Computer processors execute multiple tasks very quickly by dividing execution cycles between different threads of executable code. This is often called multithreading. In addition, hyperthreaded processor cores may have extra circuitry to emulate multiple processors by having extra sets of registers but using the execution units of a single processor. Recently, multiple core processors have been introduced that have entire processors co-located on the same silicon integrated circuit. These approaches may also be combined in a multi-core processor where each core is hyperthreaded.
To multithread, a processor undergoes a context switch. One example context is a processor state including the contents of registers and a program counter. A context switch involves halting the progression of a first process and storing the context for that process in memory. Then, the processor retrieves a context of a second process from memory, loads it in the registers, and loads the memory address in the program counter corresponding to the second process.

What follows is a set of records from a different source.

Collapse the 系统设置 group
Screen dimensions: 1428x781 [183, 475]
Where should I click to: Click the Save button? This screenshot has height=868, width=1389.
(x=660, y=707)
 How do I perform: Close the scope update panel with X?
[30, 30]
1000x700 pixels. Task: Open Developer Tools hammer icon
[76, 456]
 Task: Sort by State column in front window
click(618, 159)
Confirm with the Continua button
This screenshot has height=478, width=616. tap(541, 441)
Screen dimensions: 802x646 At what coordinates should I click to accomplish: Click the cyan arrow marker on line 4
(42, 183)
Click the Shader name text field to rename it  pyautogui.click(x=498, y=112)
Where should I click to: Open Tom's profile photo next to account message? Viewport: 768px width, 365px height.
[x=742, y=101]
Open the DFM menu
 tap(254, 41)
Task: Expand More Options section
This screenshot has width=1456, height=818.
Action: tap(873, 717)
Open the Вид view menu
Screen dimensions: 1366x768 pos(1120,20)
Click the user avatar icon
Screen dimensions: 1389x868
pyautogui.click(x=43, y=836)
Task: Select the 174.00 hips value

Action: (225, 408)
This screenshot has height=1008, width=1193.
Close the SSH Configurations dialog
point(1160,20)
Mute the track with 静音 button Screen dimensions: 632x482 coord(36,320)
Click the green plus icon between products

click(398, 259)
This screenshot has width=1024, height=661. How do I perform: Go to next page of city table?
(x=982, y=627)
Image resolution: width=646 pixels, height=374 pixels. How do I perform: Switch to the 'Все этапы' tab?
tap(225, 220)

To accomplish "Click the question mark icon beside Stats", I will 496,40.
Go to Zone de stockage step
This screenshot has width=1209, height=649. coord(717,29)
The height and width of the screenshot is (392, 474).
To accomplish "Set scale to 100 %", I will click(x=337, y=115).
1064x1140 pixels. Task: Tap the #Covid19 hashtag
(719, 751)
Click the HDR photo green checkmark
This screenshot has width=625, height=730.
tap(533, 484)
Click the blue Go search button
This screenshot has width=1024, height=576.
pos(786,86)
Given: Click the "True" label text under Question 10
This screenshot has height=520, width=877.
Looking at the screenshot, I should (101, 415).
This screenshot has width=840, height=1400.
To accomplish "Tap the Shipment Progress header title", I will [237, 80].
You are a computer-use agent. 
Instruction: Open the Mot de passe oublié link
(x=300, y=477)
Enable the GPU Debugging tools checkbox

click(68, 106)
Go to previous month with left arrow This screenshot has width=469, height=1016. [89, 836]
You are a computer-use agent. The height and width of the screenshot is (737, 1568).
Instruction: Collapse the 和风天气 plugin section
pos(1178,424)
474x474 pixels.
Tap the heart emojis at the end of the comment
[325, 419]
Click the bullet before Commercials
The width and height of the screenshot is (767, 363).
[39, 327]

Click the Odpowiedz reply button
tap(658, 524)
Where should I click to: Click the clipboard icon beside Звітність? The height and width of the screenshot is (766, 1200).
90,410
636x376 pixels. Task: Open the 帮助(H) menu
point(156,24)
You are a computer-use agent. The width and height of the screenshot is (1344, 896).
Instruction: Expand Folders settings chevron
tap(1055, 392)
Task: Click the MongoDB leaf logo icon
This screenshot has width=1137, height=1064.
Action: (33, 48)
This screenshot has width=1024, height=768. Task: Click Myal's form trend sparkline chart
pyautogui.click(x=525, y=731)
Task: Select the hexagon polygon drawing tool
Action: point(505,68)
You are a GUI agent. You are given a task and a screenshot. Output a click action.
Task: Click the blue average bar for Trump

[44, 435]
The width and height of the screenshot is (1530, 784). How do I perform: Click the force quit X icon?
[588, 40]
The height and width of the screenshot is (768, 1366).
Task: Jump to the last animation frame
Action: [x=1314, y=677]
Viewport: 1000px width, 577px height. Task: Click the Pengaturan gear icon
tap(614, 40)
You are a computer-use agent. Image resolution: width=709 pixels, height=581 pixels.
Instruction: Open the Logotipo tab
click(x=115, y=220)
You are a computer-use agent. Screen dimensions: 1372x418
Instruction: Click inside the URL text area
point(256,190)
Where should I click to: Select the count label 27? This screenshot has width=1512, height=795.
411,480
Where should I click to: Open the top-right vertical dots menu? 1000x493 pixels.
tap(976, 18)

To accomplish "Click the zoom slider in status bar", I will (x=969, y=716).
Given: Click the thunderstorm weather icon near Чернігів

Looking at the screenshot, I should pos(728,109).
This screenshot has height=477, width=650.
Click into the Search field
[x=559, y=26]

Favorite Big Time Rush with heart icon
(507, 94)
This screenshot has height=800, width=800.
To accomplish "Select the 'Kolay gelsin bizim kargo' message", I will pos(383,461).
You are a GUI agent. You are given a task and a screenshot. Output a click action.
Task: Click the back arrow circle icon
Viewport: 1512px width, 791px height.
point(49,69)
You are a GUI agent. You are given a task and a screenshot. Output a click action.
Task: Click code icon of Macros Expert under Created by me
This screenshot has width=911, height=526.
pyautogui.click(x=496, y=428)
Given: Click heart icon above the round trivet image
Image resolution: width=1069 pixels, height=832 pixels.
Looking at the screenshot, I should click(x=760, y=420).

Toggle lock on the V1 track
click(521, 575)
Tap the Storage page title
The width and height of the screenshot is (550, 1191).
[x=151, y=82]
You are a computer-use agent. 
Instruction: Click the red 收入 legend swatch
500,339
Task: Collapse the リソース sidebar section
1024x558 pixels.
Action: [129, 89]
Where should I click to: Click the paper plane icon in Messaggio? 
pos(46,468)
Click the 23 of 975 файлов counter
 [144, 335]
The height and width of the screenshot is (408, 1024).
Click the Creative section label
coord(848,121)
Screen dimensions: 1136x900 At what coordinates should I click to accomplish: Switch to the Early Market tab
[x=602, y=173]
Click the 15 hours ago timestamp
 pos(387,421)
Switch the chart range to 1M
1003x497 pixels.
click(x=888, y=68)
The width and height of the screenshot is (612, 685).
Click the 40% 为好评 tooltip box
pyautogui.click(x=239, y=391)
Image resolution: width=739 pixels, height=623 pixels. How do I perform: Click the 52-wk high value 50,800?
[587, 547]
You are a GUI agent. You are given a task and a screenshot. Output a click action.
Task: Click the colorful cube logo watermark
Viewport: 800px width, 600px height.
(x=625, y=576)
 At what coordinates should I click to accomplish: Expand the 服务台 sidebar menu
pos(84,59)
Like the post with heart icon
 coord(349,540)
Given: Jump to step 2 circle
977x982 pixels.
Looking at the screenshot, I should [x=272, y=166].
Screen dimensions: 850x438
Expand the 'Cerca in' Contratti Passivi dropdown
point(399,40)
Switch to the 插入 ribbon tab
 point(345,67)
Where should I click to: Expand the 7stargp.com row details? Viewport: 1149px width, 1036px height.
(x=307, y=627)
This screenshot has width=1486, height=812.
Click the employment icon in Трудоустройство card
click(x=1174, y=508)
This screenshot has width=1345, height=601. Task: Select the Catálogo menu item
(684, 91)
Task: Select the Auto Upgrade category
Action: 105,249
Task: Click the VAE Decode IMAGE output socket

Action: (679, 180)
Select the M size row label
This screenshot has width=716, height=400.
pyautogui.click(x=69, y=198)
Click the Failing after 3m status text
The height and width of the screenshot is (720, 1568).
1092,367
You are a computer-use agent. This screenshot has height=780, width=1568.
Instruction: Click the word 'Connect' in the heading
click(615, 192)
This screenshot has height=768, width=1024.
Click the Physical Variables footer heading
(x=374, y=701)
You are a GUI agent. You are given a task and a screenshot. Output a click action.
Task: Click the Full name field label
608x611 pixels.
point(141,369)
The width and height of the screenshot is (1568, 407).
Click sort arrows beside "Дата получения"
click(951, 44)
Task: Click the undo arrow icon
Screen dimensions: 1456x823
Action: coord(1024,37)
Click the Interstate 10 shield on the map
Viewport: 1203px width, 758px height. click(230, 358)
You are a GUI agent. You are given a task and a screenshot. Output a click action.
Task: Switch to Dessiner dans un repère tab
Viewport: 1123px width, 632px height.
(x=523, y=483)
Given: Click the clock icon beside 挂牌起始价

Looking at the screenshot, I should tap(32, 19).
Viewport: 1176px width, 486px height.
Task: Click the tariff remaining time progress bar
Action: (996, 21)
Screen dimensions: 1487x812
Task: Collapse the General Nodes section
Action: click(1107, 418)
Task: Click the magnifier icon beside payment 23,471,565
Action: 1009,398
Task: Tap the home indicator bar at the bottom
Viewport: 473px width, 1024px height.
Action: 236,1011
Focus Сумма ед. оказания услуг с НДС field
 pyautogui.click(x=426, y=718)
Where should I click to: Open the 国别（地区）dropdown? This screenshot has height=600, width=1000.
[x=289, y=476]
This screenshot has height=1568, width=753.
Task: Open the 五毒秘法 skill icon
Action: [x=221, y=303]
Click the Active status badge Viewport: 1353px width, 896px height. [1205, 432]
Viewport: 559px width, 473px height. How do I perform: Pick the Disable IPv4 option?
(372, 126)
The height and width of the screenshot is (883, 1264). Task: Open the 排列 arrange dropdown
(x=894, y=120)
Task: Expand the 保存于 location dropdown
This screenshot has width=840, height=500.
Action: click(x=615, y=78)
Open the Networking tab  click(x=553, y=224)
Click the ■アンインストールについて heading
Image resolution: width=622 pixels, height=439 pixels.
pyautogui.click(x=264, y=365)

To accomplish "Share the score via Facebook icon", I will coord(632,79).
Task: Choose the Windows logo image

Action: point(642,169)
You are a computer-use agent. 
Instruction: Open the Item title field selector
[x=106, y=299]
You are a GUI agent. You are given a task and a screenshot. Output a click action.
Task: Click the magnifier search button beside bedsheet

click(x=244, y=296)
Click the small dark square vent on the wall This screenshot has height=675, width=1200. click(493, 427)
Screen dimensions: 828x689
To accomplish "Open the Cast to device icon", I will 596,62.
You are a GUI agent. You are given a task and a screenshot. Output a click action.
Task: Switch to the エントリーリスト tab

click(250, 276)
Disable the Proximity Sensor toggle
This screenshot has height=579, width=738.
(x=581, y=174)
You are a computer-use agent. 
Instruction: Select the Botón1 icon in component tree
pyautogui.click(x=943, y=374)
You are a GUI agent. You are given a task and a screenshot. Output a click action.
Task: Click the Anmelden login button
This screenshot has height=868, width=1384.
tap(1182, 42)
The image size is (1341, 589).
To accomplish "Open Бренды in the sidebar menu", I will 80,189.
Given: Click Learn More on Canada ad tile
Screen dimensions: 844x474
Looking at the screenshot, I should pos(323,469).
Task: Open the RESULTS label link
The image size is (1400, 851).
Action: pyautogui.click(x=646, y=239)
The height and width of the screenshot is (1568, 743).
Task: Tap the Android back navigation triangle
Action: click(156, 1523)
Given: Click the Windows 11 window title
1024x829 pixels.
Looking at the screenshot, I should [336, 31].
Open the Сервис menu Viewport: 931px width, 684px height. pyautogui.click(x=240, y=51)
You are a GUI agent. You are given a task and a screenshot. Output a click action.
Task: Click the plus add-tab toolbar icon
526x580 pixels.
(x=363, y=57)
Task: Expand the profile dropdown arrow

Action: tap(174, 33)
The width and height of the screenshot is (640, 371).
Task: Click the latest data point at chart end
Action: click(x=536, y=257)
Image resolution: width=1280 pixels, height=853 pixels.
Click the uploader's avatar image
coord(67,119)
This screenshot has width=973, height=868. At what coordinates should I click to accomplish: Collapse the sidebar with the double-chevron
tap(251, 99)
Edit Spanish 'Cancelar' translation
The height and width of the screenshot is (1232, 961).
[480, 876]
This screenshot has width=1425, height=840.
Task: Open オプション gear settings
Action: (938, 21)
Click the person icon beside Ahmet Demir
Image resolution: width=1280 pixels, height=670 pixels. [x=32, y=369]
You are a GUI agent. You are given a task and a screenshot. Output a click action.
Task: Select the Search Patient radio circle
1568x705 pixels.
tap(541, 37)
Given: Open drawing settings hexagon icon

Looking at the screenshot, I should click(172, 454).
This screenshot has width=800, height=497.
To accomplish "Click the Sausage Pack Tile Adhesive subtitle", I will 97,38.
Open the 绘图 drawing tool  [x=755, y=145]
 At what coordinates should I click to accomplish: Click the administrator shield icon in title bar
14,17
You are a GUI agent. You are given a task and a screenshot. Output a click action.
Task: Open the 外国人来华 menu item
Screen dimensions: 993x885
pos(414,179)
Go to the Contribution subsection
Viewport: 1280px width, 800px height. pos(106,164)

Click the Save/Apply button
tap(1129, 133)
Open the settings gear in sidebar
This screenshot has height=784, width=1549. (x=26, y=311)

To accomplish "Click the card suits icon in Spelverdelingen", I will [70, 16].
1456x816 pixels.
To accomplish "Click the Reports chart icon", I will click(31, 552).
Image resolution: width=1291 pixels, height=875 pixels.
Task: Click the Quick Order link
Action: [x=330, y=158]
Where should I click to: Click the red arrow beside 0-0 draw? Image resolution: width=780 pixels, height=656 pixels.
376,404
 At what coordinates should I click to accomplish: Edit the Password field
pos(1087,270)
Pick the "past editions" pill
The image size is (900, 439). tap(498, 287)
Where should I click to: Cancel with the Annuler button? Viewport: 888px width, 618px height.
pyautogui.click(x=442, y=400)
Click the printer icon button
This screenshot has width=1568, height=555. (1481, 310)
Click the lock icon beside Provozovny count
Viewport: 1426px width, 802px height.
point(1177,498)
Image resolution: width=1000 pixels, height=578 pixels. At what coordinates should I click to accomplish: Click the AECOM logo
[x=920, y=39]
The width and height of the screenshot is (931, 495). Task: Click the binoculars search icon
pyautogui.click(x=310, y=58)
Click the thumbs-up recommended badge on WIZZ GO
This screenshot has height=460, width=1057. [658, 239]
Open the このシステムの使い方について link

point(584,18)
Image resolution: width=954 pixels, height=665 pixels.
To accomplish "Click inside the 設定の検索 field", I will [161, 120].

Example context switches include user level to system level switches, often called system calls, context switches between virtual machines, and context switches due to interrupt service routines. Although context switches allow a processor to schedule multiple threads, a portion of the processing budget must be dedicated to saving and loading the processor state. Hardware costs for system call context switches may be hundreds of processor cycles, for virtual machine context switches thousands of cycles, and for interrupt context switches (exceptions), hundreds to a few thousand cycles. Software costs for a context switch also depend on the type of context switch and may also be non-trivial.